Charles-Alexis-Adrien Duhérissier de Gerville

From Wikipedia, the free encyclopedia

Charles-Alexis-Adrien Duhérissier de Gerville (Gerville-la-Forêt (Manche) 19 September 1769Valognes (Manche) 26 July 1853) was a scholarly French antiquarian, historian and naturalist, from an aristocratic family of Normandy.[1] His earliest concerns were with natural history and botany and his numismatic collection, but he became one of the small group forming the first architectural historians in France.

His early studies were at the college of Coutances, followed by studies in the law at Caen. With the outbreak of the French Revolution, he joined other aristocratic emigrés, travelled in England and fought in the First Coalition or "Army of the Princes" and did not return until 1801, when he settled once again on his family estates at Gerville in Normandy and devoted his leisure to pursuing the local history of the Cotentin, from an antiquarian point-of-view. In 1811 he moved to Valognes (Manche), pursuing botanical field research and the nascent field of geology, and searching out ancient written materials that cast light on local history, while he undertook, from 1814 onwards, to compile a pioneering inventory of some four or five hundred churches of La Manche (Noell 2005); some of these materials were published as Voyage archéologique dans la Manche (1818-1820).[2] He and his fellow members in the Société des Antiquaires de Normandie, founded in 1824— the abbé Gervais de la Rue in Rouen, Auguste Le Prévost and Arcisse de Caumont— virtually formed a "travelling school of architectural connoisseurship" (Noell).

In 1818 Duhérissier de Gerville used the expression ‘'romane’'— though in the sense of Romance languages[3]— in a letter to Auguste Le Prévost; Gerville's friend Arcisse de Caumont is more correctly accorded the honour of publicly applying the label Romane, i.e. "Romanesque" style to architecture of the eleventh and twelfth centuries, in his Essaie sur l'architecture du moyen âge, particulièrement en Normandie, 1824.[4] It was a more inclusive, European term for the massive round-arched style that had been recognized in Norman work in England, where the term "Norman architecture" was first used in 1817 by the antiquarian Thomas Rickman, in his published essay An Attempt to Discriminate the Styles of English Architecture from the Conquest to the Reformation: English architectural historians have retained the term "Norman" for their own version of the Romanesque.

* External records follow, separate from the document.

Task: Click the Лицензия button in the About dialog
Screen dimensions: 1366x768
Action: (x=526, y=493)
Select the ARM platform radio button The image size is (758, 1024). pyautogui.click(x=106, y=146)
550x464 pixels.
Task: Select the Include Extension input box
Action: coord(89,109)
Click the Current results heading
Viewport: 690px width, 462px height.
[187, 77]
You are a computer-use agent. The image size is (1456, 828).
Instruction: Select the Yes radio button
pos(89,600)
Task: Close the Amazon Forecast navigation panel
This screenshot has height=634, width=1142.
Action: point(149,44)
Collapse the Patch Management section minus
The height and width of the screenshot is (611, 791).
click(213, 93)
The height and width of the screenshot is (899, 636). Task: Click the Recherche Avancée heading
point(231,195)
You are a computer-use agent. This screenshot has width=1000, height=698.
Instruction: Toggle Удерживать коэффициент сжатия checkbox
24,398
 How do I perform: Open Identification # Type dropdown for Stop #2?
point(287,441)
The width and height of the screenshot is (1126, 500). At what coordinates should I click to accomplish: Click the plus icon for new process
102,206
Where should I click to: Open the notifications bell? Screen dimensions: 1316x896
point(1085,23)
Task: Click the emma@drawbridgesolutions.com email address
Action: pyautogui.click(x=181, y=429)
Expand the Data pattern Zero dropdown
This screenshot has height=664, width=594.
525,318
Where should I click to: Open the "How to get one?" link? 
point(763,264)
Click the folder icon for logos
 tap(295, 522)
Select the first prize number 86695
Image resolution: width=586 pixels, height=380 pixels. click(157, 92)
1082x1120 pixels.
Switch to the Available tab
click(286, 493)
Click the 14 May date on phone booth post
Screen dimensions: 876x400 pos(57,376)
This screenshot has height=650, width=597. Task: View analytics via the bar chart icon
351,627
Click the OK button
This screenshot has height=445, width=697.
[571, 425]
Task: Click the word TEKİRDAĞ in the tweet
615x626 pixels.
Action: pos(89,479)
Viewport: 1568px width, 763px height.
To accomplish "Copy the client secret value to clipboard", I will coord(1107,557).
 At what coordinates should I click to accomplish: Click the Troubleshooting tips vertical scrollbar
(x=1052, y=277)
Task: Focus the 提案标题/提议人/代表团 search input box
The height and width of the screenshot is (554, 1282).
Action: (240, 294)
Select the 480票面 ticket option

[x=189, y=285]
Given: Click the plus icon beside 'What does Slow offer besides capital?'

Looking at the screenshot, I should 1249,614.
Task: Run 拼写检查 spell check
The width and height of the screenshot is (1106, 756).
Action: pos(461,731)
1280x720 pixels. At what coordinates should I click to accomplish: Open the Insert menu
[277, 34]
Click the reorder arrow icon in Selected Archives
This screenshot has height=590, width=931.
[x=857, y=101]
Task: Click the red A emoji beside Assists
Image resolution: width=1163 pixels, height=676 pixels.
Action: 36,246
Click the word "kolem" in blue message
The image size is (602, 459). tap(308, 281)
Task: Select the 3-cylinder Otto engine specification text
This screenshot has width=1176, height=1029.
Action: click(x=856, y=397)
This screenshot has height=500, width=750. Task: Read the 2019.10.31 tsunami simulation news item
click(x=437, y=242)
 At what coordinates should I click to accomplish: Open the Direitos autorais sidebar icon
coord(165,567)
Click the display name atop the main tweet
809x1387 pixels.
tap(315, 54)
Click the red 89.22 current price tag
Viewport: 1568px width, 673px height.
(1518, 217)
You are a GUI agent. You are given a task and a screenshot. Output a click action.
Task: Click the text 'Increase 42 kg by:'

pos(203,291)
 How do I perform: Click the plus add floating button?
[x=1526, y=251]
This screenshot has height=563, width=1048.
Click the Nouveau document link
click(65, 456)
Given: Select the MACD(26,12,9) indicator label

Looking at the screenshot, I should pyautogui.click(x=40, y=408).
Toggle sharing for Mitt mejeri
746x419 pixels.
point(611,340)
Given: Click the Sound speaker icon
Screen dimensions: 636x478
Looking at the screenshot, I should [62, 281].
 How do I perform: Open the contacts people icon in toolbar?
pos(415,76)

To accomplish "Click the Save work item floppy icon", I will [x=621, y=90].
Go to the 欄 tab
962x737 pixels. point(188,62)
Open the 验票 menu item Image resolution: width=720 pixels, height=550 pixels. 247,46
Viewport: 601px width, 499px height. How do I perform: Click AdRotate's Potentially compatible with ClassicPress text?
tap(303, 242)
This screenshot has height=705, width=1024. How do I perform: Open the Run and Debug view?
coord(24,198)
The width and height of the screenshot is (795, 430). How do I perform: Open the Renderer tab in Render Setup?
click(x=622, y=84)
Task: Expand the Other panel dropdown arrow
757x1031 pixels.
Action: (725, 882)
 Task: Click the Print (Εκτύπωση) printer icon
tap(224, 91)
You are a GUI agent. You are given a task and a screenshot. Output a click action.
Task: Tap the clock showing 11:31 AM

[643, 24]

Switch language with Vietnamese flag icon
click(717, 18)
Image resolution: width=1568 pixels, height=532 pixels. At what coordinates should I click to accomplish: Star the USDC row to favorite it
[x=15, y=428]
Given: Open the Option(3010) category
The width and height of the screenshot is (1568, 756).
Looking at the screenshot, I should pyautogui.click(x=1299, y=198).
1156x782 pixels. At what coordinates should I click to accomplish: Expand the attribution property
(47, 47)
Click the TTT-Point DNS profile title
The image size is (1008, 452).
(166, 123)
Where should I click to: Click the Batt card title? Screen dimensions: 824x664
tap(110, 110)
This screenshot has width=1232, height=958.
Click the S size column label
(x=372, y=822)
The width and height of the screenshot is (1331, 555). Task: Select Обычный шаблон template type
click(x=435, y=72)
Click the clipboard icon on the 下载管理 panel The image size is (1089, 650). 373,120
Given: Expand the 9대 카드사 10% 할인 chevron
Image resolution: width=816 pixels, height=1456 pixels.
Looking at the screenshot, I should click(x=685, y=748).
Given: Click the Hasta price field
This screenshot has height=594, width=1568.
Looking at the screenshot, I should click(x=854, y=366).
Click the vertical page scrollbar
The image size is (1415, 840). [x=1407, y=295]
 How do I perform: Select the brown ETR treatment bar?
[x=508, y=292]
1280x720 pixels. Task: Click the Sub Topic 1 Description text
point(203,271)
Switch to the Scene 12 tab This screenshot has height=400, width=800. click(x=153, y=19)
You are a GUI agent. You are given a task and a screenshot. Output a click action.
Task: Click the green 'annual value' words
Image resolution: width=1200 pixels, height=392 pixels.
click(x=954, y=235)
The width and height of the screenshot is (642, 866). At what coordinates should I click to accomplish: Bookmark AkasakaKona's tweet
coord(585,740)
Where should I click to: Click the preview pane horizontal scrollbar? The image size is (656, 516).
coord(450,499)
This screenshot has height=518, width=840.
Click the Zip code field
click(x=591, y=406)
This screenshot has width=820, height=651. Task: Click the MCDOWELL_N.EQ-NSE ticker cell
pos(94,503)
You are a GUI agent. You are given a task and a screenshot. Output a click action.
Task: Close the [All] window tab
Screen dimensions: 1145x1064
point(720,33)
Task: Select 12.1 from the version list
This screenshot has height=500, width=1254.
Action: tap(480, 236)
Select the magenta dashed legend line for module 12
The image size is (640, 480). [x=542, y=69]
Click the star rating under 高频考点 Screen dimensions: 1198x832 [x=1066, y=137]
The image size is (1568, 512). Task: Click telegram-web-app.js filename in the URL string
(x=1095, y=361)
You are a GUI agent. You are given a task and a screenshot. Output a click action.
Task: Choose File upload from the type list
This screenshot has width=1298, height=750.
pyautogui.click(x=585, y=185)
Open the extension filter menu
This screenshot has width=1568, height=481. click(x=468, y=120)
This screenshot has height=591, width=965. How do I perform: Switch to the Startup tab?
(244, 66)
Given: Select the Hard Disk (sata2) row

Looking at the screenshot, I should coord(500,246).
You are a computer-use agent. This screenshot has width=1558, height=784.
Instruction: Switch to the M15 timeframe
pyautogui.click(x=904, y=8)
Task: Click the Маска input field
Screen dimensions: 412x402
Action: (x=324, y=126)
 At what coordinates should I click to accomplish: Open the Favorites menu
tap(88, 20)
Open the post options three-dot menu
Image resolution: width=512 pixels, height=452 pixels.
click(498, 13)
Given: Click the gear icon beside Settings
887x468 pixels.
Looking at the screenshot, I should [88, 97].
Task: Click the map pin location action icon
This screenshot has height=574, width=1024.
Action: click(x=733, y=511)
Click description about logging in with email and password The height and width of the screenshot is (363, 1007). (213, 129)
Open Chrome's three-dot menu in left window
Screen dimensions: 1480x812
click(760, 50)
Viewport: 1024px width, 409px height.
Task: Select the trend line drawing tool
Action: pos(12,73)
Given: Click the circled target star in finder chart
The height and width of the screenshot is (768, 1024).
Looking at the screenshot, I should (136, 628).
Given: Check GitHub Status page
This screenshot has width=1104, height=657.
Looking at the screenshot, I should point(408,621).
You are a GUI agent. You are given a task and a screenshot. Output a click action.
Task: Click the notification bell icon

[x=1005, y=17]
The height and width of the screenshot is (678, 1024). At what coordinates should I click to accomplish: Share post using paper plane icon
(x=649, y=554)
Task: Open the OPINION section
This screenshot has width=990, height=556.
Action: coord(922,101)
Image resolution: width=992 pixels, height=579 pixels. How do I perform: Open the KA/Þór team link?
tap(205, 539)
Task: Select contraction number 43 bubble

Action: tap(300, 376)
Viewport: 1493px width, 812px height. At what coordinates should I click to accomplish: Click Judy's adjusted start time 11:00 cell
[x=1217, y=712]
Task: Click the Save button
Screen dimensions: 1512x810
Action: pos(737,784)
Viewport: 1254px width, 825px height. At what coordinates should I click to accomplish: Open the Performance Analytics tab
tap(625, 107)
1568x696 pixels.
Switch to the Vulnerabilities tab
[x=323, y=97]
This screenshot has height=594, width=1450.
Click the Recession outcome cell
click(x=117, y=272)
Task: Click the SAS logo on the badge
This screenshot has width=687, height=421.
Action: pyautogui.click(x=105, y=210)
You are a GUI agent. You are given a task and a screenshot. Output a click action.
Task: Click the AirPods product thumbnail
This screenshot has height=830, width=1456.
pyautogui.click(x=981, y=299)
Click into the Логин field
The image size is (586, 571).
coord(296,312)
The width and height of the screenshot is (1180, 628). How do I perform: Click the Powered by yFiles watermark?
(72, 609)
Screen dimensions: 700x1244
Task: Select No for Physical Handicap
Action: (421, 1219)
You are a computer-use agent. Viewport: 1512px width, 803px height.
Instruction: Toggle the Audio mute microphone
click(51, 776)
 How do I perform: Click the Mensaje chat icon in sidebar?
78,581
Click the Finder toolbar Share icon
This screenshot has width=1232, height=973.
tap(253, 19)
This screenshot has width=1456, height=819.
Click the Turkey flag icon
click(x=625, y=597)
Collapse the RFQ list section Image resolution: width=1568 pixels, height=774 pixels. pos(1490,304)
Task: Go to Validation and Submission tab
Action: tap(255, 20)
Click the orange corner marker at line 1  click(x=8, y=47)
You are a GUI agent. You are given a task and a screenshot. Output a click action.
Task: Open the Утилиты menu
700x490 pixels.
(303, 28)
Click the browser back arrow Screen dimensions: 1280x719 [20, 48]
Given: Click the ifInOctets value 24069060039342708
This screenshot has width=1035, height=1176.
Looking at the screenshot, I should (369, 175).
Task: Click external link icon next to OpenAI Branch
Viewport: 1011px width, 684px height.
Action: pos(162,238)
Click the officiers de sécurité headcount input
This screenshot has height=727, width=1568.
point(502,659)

Duhérissier de Gerville was a correspondent of the Académie des Inscriptions et Belles-Lettres. He encouraged a local man of Valognes, Léopold Victor Delisle by engaging him to copy manuscripts in his collection, and taught him enough of the basics of paleography that he was able to gain entrance to the École des Chartres in 1846, and pursue a distinguished scholarly career at the Bibliothèque National; he was a member of the general council for the département of La Manche, but withdrew at the time of the Revolution of 1830 and, a confirmed legitimist like others of the Antiquaires de la Normandie, refused the cross of the Légion d'honneur offered him under Louis Philippe.

Gerville published papers and antiquarian notes on the towns and Roman roads of the Cotentin peninsula, on Merovingian studies, and on Mont-Saint-Michel, which were collected as Études géographiques et historiques sur le département de la Manche, (Cherbourg 1854). Part of his rich collection of manuscripts he bequeathed to the archives of La Manche, and part to his protegé Léopold Delisle.

Duhérissier de Gerville is very likely to have been intended as the person honoured in the gastropod name Mitrella gervillii (Payraudeau 1826).

[edit] Notes

  1. ^ Bon-Claude Cahier de Gerville was briefly Louis XVI's minister of the interior in 1791.
  2. ^ The work was edited and republished by Dr. Michel Guibert, (St.-Lô 1999-2002).
  3. ^ "Romanik: Definition".
  4. ^ Noted by Elizabeth Williams, in "The perception of Romanesque art in the Romantic period: Archeological attitudes in France in the 1820s and 1830s", Forum for Modern Language Studies, 1985 XXI(4) pp 303-321.